◆ Problem to solve
Can you update the records below by swapping "Where is" for "Where can I find", leaving every other word unchanged and the pictures out?

◆ Records provided
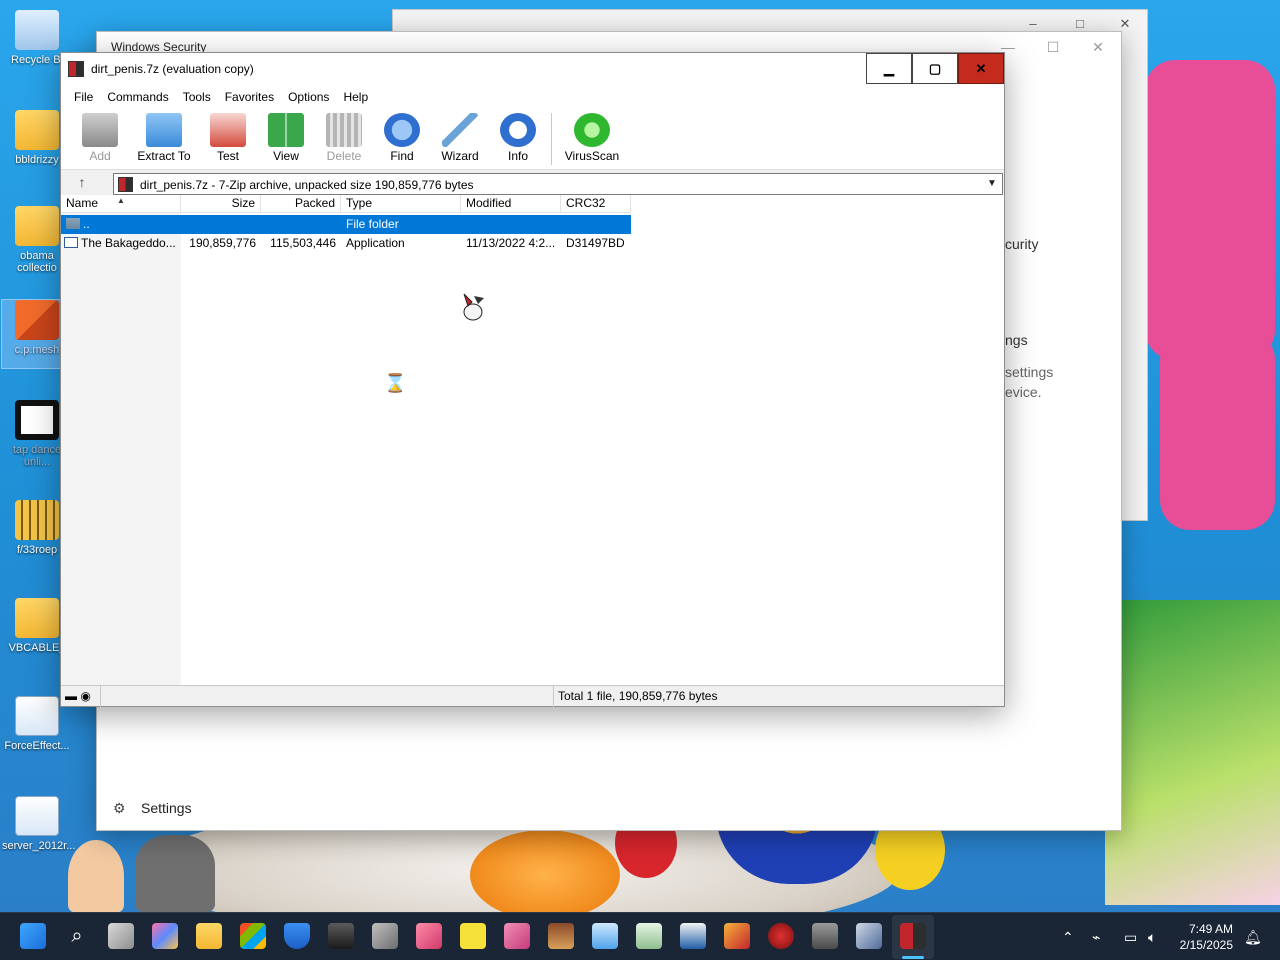  Describe the element at coordinates (981, 68) in the screenshot. I see `close-button: ✕` at that location.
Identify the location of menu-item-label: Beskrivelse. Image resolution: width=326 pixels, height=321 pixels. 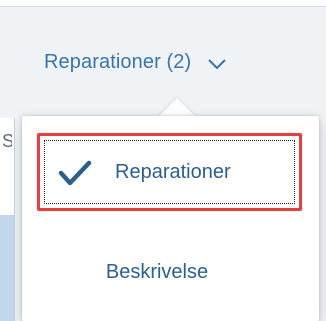
(157, 272).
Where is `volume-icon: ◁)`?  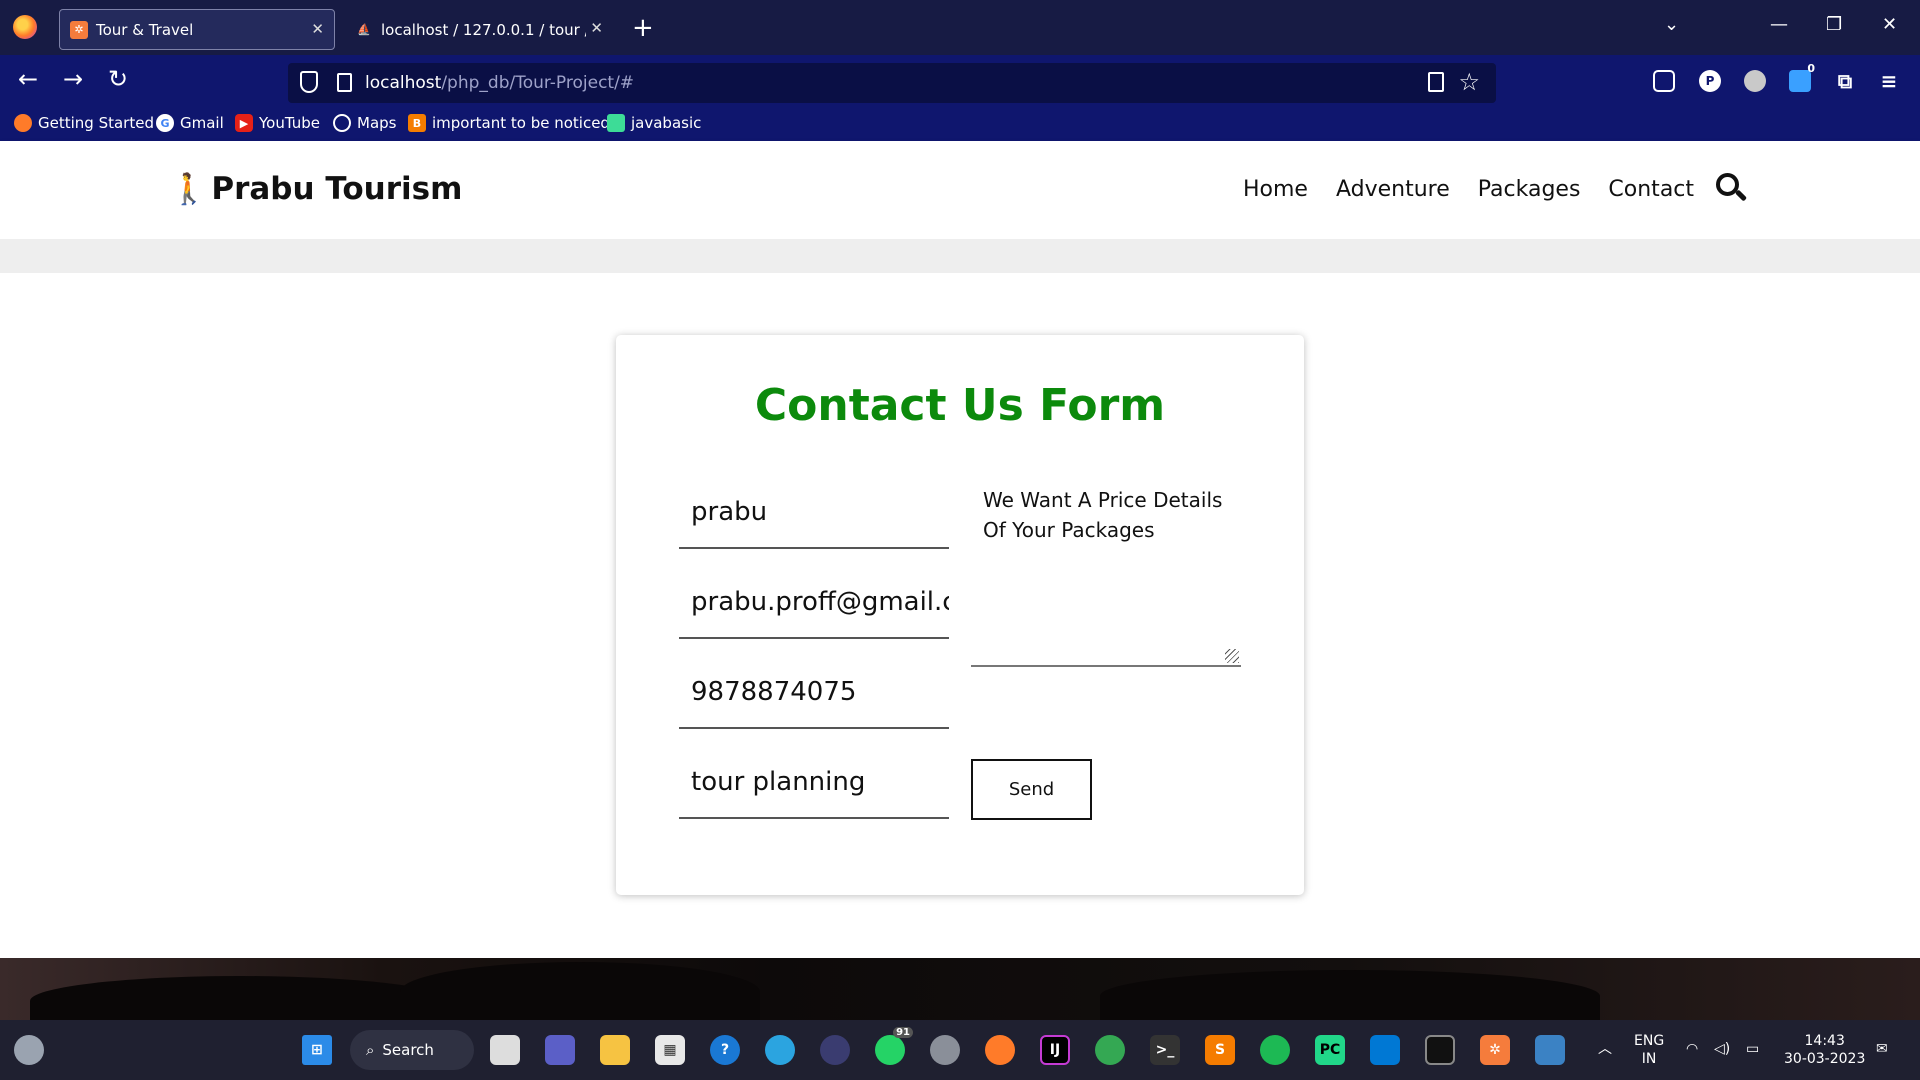
volume-icon: ◁) is located at coordinates (1722, 1049).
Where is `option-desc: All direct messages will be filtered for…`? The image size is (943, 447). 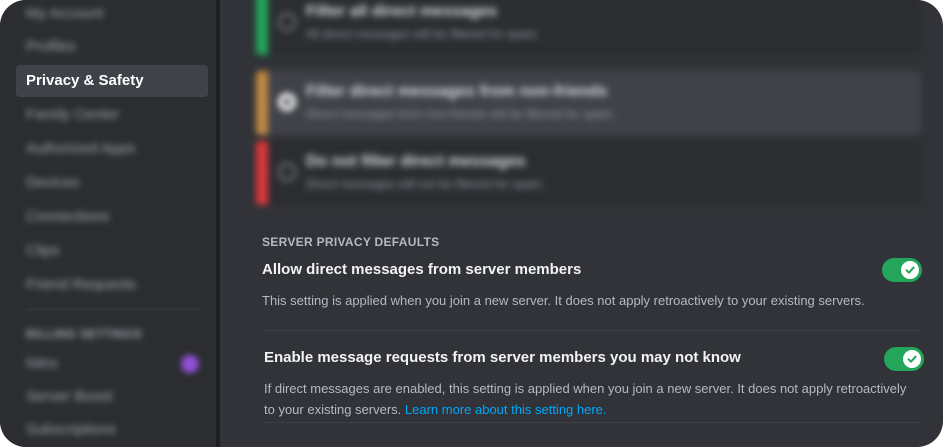
option-desc: All direct messages will be filtered for… is located at coordinates (423, 34).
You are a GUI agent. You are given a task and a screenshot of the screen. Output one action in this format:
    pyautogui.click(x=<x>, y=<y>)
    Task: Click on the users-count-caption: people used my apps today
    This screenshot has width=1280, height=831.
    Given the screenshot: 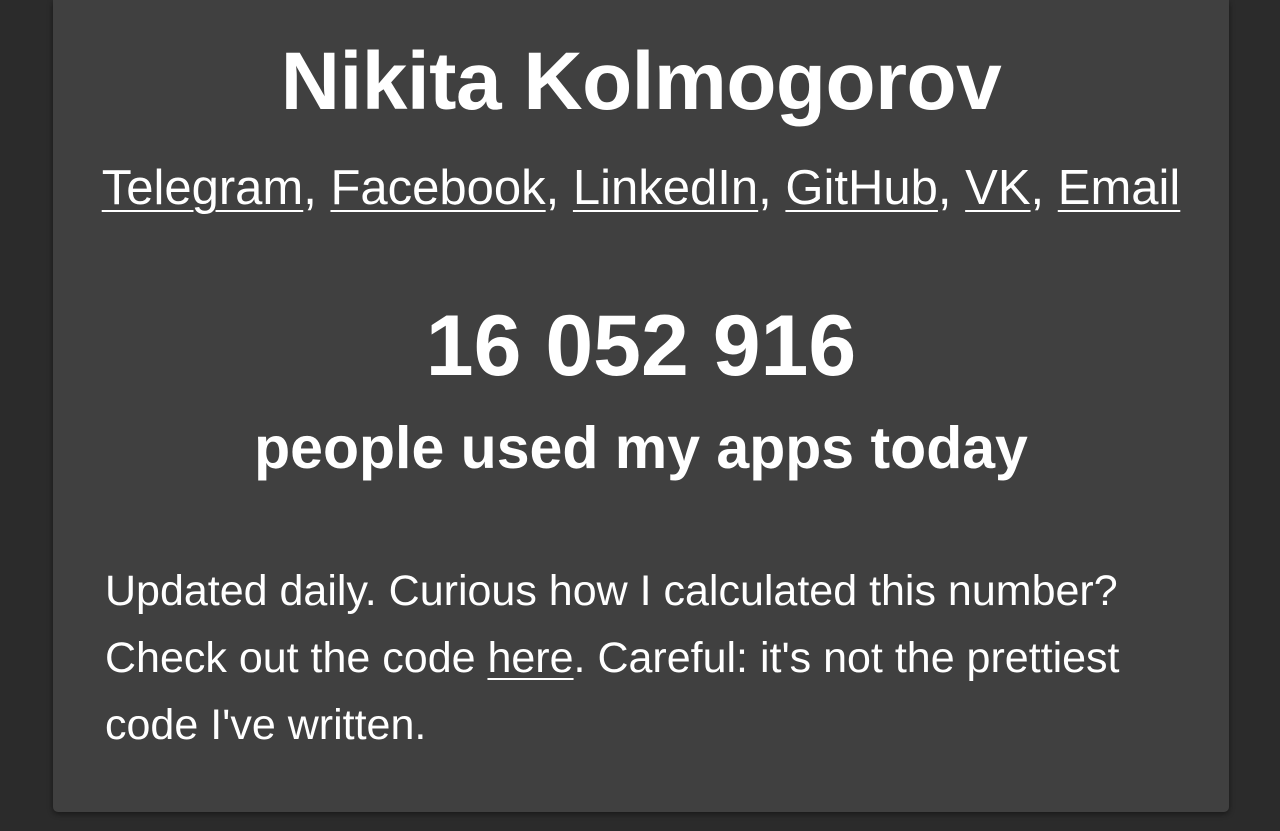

◆ Exercise result
  Describe the element at coordinates (981, 68) in the screenshot. I see `close-button: ✕` at that location.
Identify the location of menu-item-label: Beskrivelse. Image resolution: width=326 pixels, height=321 pixels. 
(157, 272).
Where can I find `volume-icon: ◁)`?  
volume-icon: ◁) is located at coordinates (1722, 1049).
Where can I find `option-desc: All direct messages will be filtered for…`? The image size is (943, 447). 
option-desc: All direct messages will be filtered for… is located at coordinates (423, 34).
You are a GUI agent. You are given a task and a screenshot of the screen. Output one action in this format:
    pyautogui.click(x=<x>, y=<y>)
    Task: Click on the users-count-caption: people used my apps today
    This screenshot has width=1280, height=831.
    Given the screenshot: 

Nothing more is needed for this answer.